WORK INSTRUCTION: Retype exactly the lines from the one that contains "Instruction: Click the Delete App button" through the final line of the material below, and add nothing else.

+++ INPUT FOR THIS TASK

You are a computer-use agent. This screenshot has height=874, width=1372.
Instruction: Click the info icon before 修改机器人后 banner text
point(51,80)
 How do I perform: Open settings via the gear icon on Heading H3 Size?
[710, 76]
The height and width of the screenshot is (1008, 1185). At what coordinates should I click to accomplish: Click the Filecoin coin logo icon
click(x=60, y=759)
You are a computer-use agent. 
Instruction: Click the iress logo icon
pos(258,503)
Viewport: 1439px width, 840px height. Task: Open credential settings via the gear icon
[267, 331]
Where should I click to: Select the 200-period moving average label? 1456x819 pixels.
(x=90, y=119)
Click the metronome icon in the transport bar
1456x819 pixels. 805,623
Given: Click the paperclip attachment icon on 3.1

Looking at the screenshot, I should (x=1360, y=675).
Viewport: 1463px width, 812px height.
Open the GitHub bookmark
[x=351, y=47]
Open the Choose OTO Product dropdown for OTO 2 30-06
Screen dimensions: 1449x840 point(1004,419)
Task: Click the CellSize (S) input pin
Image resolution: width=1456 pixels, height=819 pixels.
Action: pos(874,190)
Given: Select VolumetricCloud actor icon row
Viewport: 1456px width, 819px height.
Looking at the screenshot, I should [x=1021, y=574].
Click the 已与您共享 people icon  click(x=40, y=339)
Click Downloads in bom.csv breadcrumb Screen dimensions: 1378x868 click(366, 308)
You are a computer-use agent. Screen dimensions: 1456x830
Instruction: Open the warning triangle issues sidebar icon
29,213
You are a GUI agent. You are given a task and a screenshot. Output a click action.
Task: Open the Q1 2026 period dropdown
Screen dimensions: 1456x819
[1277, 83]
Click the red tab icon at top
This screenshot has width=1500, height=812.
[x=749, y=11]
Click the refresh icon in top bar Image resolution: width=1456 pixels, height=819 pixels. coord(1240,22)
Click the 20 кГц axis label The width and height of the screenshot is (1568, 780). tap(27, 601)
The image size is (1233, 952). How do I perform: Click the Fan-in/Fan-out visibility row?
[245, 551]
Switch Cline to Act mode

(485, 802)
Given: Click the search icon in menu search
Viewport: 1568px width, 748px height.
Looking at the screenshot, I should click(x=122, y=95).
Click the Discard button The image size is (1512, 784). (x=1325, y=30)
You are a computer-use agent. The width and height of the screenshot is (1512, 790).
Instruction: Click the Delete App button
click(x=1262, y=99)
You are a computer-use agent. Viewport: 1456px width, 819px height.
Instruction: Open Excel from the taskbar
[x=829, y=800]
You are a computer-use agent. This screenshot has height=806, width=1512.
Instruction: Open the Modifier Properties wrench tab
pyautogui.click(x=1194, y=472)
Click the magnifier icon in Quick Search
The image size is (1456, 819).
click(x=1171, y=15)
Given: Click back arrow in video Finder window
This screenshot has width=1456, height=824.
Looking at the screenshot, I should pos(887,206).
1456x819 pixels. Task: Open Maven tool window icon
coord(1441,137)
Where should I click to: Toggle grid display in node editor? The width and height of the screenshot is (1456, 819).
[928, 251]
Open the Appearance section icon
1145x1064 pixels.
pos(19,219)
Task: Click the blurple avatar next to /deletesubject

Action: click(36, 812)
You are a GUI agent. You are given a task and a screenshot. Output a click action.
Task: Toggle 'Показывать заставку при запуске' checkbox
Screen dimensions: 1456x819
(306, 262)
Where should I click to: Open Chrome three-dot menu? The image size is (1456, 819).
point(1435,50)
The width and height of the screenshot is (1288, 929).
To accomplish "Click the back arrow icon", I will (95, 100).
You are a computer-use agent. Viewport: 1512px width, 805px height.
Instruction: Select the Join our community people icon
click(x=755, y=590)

++++++

WRITTEN ANSWER:
Instruction: Click the Delete App button
click(x=1262, y=99)
You are a computer-use agent. Viewport: 1456px width, 819px height.
Instruction: Open Excel from the taskbar
[x=829, y=800]
You are a computer-use agent. This screenshot has height=806, width=1512.
Instruction: Open the Modifier Properties wrench tab
pyautogui.click(x=1194, y=472)
Click the magnifier icon in Quick Search
The image size is (1456, 819).
click(x=1171, y=15)
Given: Click back arrow in video Finder window
This screenshot has width=1456, height=824.
Looking at the screenshot, I should pos(887,206).
1456x819 pixels. Task: Open Maven tool window icon
coord(1441,137)
Where should I click to: Toggle grid display in node editor? The width and height of the screenshot is (1456, 819).
[928, 251]
Open the Appearance section icon
1145x1064 pixels.
pos(19,219)
Task: Click the blurple avatar next to /deletesubject

Action: click(36, 812)
You are a GUI agent. You are given a task and a screenshot. Output a click action.
Task: Toggle 'Показывать заставку при запуске' checkbox
Screen dimensions: 1456x819
(306, 262)
Where should I click to: Open Chrome three-dot menu? The image size is (1456, 819).
point(1435,50)
The width and height of the screenshot is (1288, 929).
To accomplish "Click the back arrow icon", I will (95, 100).
You are a computer-use agent. Viewport: 1512px width, 805px height.
Instruction: Select the Join our community people icon
click(x=755, y=590)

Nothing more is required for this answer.